I am hooked on Shark Tank, the new ABC business reality TV show. Originating from the other side of the pond as Dragons’ Den on BBC, then on CBC, Shark Tank is now here in the US.
The premise of the show: five investors (also known as “venture capitalists” or “VCs,” but on the show they are…”sharks”!) listen to pitches from entrepreneurs seeking an investment into their businesses. That business may be an active, “real” business operation, like Tod Wilson, the very first entrepreneur on the show, who successfully secured an investment in his retail and wholesale pie business. Other proposals might come from one person with a great, or not-so-great, product idea, reminiscent of the past ABC series American Inventor.
The VCs might extend an offer to invest in the entrepreneur’s venture, perhaps offering to buy it outright, using their own money on terms they specify. The entrepreneur might accept, counteroffer or decline. Things get even more interesting when VCs compete against one another when presented with an investor pitch particularly like (whoa, “feeding frenzy”!).
I like Shark Tank because it gives the viewer a taste of what’s involved with starting a business and getting money from outside investors to make it a reality. You have to have a product or at least a product idea that solves a problem that people will pay you for. The entrepreneurs, virtually all of whom initially offer a sliver of ownership for a hefty investment, soon realize they must give up substantial, even majority, ownership in the business in exchange for an investment. And you had better deliver an effective presentation.
I like the Shark Tank review by The AV Club which sums up what the program has going for it quite well:
So what does Shark Tank offer? Frankly, it offers a lot of solid business advice in a time when solid business advice is lacking. The five “sharks” at the show’s center are about as far from someone like Jim Cramer or the rest of the CNBC buffoons as you can get because they’re investing their own money and not trying to get you to invest your money.

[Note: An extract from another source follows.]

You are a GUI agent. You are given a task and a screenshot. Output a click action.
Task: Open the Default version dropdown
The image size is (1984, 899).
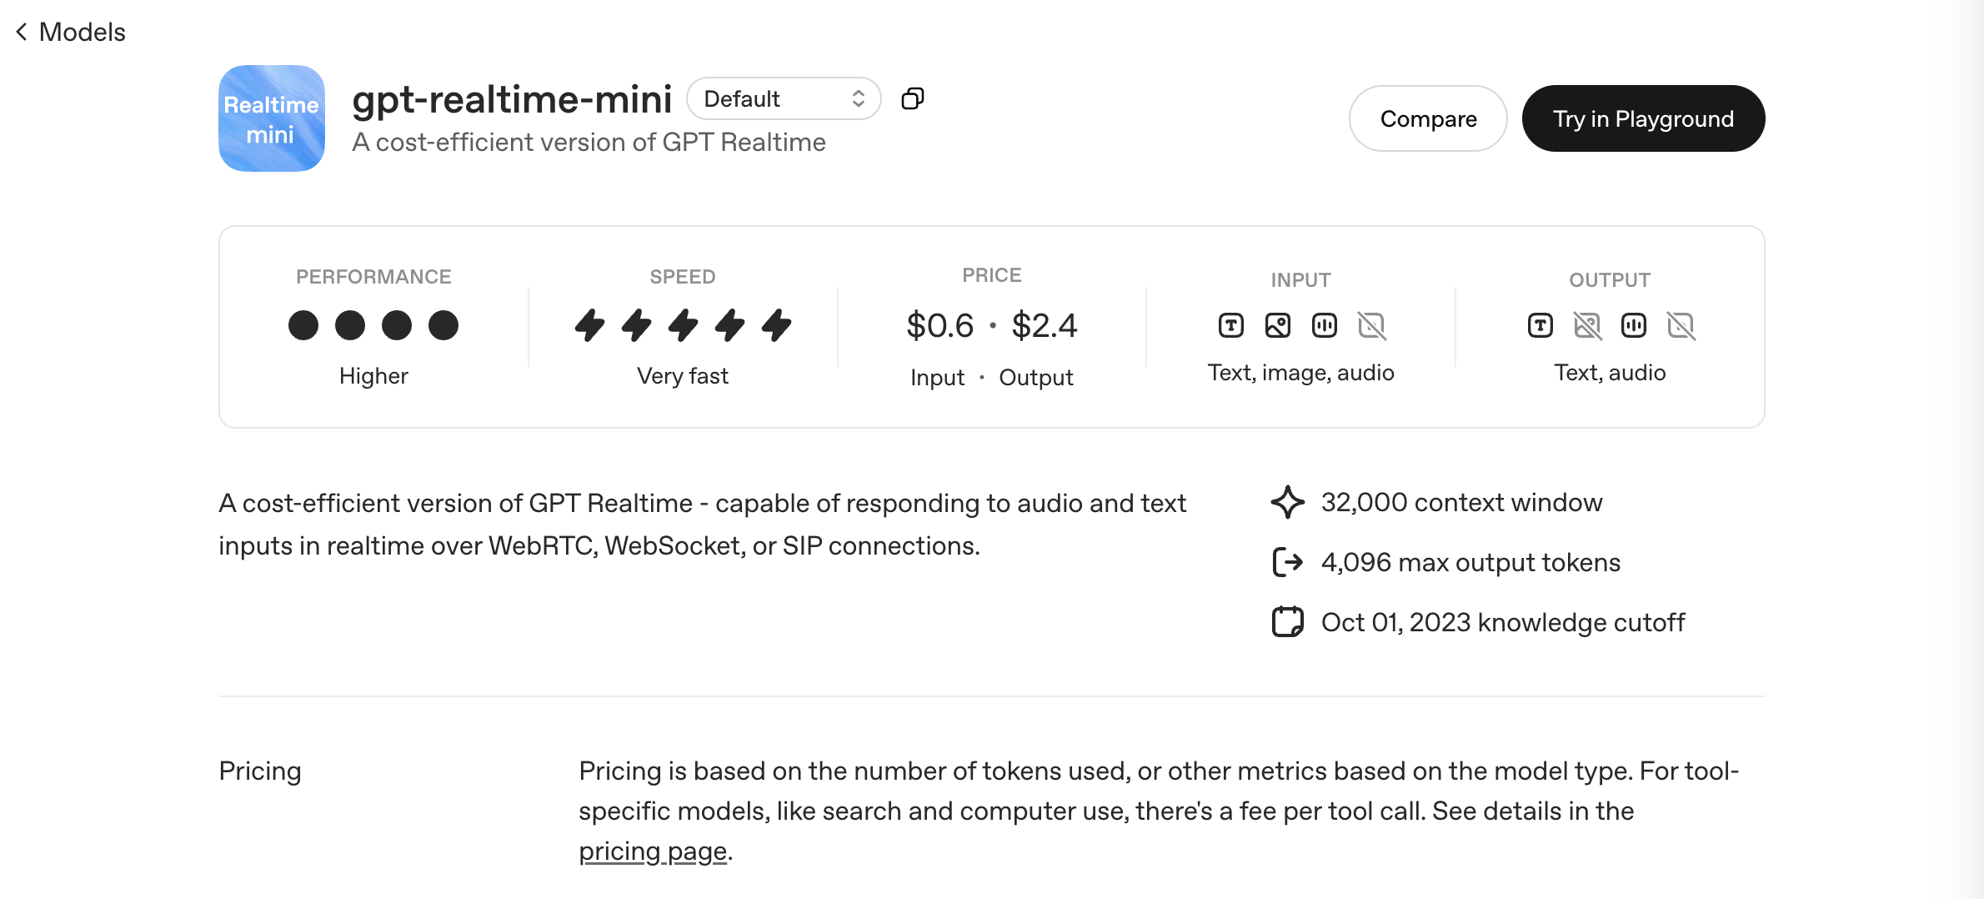point(783,98)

All that said, there is one key piece of entrepreneur homework I would like to see more of on Shark Tank: market research.
One example from episode 2 [Season 1]: I chuckled along with the investors labeling as “madness” Mary Ellen Simonson’s sticky note holder for laptops invention (you stick it to the side, or both sides, of your laptop to then put sticky notes on). Her ill-fated presentation still appears on the Shark Tank video page as a “Madness Moment.”
I later recalled there is a somewhat similar product for PC monitors out there already, presumably making money: cardboard PC monitor frames, typically used to hold…sticky notes. This suggests Ms. Simonson’s similar idea for laptops isn’t that mad. Unfortunately, only after Ms. Simonson lost credibility after a weak presentation did she mention she had done “market surveys.” By then, her pitch was all but over and there was no presentation of that market research.
I would at least have liked to have heard about her marketing surveys: were the surveys “real” and how did they suggest a valid market (I suggest business laptop users on the road, myself included, wouldn’t be interested, but families switching to a laptop as the “family PC”…maybe?). She certainly should have led off her pitch with this marketing research. Doing so would have at least led, if nothing else, to a more polite “I’m out” from the investors.
A much more intriguing product from episode 1 was entrepreneur Tiffany Krumins’ “Emmy the Elephant,” a talking toy elephant whose trunk ingeniously hides a medicine dropper inserted inside, to help small children take their medicine. The very clever idea, Ms. Krumins explained, came to her while taking care of a special needs child who frequently had to take medicine and always fought it.
Ms. Krumins almost left empty-handed: She did secure an investment from investor “shark” Barbara Corcoran, but only after the other four sharks bowed out.
One red flag: When asked whether she had tested of Emmy the Elephant with children, Ms. Krumins explained she felt she had already successfully tested “Emmy” with one of the the hardest children out there, a special needs child in her care. Point taken, but that left open the question how widespread the problem of medicine-taking is for non-special needs children, more able to understand the medicine will make them feel better, so they cooperate and take it without difficulty. Market research of a large sampling of children would have answered this concern, presumably in favor of Emmy.
What’s more, Emmy the Elephant may well be a product even more targeted for nervous new parents than for children – surveys of new parents hopefully confirming this would be called for as well.
Who knows, with that market research in hand, maybe Ms. Krumins’ cute little elephant might have sparked a full-on feeding frenzy…shark fiiiight! (And a better offer).
I will continue to watch and enjoy Shark Tank, and encourage you to do so also, with an eye and ear for market research from investors justifying an investment.